→ Exercise requirements:
Set down the data below once more, precisely as it reads.

→ Task material:

--*--

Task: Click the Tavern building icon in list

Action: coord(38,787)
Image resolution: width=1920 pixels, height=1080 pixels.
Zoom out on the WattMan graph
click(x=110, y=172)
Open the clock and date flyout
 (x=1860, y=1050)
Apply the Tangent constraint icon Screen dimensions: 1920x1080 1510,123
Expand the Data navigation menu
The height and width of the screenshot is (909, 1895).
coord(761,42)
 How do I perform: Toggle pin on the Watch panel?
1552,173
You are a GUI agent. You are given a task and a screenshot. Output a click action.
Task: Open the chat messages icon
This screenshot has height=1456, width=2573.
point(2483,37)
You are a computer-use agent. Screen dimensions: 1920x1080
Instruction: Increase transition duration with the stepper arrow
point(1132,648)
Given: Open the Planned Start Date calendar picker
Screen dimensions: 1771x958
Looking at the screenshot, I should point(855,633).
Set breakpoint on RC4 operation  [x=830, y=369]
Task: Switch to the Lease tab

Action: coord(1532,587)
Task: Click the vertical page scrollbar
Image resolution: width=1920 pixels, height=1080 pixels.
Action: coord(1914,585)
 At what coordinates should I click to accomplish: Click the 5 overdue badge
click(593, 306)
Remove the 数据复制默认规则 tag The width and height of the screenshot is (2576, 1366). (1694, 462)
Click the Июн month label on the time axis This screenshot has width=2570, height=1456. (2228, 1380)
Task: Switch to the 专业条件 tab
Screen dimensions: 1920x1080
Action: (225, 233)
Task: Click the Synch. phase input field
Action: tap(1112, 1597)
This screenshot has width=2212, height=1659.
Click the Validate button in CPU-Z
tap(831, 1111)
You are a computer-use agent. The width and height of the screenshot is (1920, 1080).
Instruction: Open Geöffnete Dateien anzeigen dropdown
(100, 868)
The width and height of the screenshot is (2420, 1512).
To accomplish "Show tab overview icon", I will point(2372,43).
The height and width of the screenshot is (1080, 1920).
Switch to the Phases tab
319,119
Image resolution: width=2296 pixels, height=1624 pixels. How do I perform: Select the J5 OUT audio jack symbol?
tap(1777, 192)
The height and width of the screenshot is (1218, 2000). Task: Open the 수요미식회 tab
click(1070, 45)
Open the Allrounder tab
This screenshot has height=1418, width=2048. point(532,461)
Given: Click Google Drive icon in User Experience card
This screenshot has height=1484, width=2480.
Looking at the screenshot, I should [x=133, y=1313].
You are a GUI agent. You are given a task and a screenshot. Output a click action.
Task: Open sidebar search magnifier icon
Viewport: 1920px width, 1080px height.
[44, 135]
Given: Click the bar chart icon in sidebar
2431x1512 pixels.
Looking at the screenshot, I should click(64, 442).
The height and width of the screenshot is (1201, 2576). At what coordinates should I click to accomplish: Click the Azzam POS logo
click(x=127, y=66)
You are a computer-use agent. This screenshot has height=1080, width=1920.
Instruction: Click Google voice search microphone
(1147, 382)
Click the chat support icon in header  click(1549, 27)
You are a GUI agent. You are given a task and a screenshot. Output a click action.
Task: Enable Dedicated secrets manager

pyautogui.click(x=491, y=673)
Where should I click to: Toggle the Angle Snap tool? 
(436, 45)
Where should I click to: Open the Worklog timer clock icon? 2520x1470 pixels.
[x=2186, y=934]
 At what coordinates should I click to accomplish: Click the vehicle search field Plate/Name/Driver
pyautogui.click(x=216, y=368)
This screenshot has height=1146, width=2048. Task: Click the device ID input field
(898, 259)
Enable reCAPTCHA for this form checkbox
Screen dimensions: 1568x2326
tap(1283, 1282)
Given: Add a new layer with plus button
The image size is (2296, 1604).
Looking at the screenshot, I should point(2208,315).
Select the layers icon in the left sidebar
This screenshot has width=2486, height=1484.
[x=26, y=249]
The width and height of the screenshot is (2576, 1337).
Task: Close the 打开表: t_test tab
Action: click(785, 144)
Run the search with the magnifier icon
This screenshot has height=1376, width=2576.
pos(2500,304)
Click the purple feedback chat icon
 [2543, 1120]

--*--

→ Your solution:
Task: Click the Tavern building icon in list

Action: coord(38,787)
Image resolution: width=1920 pixels, height=1080 pixels.
Zoom out on the WattMan graph
click(x=110, y=172)
Open the clock and date flyout
 (x=1860, y=1050)
Apply the Tangent constraint icon Screen dimensions: 1920x1080 1510,123
Expand the Data navigation menu
The height and width of the screenshot is (909, 1895).
coord(761,42)
 How do I perform: Toggle pin on the Watch panel?
1552,173
You are a GUI agent. You are given a task and a screenshot. Output a click action.
Task: Open the chat messages icon
This screenshot has height=1456, width=2573.
point(2483,37)
You are a computer-use agent. Screen dimensions: 1920x1080
Instruction: Increase transition duration with the stepper arrow
point(1132,648)
Given: Open the Planned Start Date calendar picker
Screen dimensions: 1771x958
Looking at the screenshot, I should point(855,633).
Set breakpoint on RC4 operation  [x=830, y=369]
Task: Switch to the Lease tab

Action: coord(1532,587)
Task: Click the vertical page scrollbar
Image resolution: width=1920 pixels, height=1080 pixels.
Action: coord(1914,585)
 At what coordinates should I click to accomplish: Click the 5 overdue badge
click(593, 306)
Remove the 数据复制默认规则 tag The width and height of the screenshot is (2576, 1366). (1694, 462)
Click the Июн month label on the time axis This screenshot has width=2570, height=1456. (2228, 1380)
Task: Switch to the 专业条件 tab
Screen dimensions: 1920x1080
Action: (225, 233)
Task: Click the Synch. phase input field
Action: tap(1112, 1597)
This screenshot has width=2212, height=1659.
Click the Validate button in CPU-Z
tap(831, 1111)
You are a computer-use agent. The width and height of the screenshot is (1920, 1080).
Instruction: Open Geöffnete Dateien anzeigen dropdown
(100, 868)
The width and height of the screenshot is (2420, 1512).
To accomplish "Show tab overview icon", I will point(2372,43).
The height and width of the screenshot is (1080, 1920).
Switch to the Phases tab
319,119
Image resolution: width=2296 pixels, height=1624 pixels. How do I perform: Select the J5 OUT audio jack symbol?
tap(1777, 192)
The height and width of the screenshot is (1218, 2000). Task: Open the 수요미식회 tab
click(1070, 45)
Open the Allrounder tab
This screenshot has height=1418, width=2048. point(532,461)
Given: Click Google Drive icon in User Experience card
This screenshot has height=1484, width=2480.
Looking at the screenshot, I should [x=133, y=1313].
You are a GUI agent. You are given a task and a screenshot. Output a click action.
Task: Open sidebar search magnifier icon
Viewport: 1920px width, 1080px height.
[44, 135]
Given: Click the bar chart icon in sidebar
2431x1512 pixels.
Looking at the screenshot, I should click(64, 442).
The height and width of the screenshot is (1201, 2576). At what coordinates should I click to accomplish: Click the Azzam POS logo
click(x=127, y=66)
You are a computer-use agent. This screenshot has height=1080, width=1920.
Instruction: Click Google voice search microphone
(1147, 382)
Click the chat support icon in header  click(1549, 27)
You are a GUI agent. You are given a task and a screenshot. Output a click action.
Task: Enable Dedicated secrets manager

pyautogui.click(x=491, y=673)
Where should I click to: Toggle the Angle Snap tool? 
(436, 45)
Where should I click to: Open the Worklog timer clock icon? 2520x1470 pixels.
[x=2186, y=934]
 At what coordinates should I click to accomplish: Click the vehicle search field Plate/Name/Driver
pyautogui.click(x=216, y=368)
This screenshot has height=1146, width=2048. Task: Click the device ID input field
(898, 259)
Enable reCAPTCHA for this form checkbox
Screen dimensions: 1568x2326
tap(1283, 1282)
Given: Add a new layer with plus button
The image size is (2296, 1604).
Looking at the screenshot, I should point(2208,315).
Select the layers icon in the left sidebar
This screenshot has width=2486, height=1484.
[x=26, y=249]
The width and height of the screenshot is (2576, 1337).
Task: Close the 打开表: t_test tab
Action: click(785, 144)
Run the search with the magnifier icon
This screenshot has height=1376, width=2576.
pos(2500,304)
Click the purple feedback chat icon
 [2543, 1120]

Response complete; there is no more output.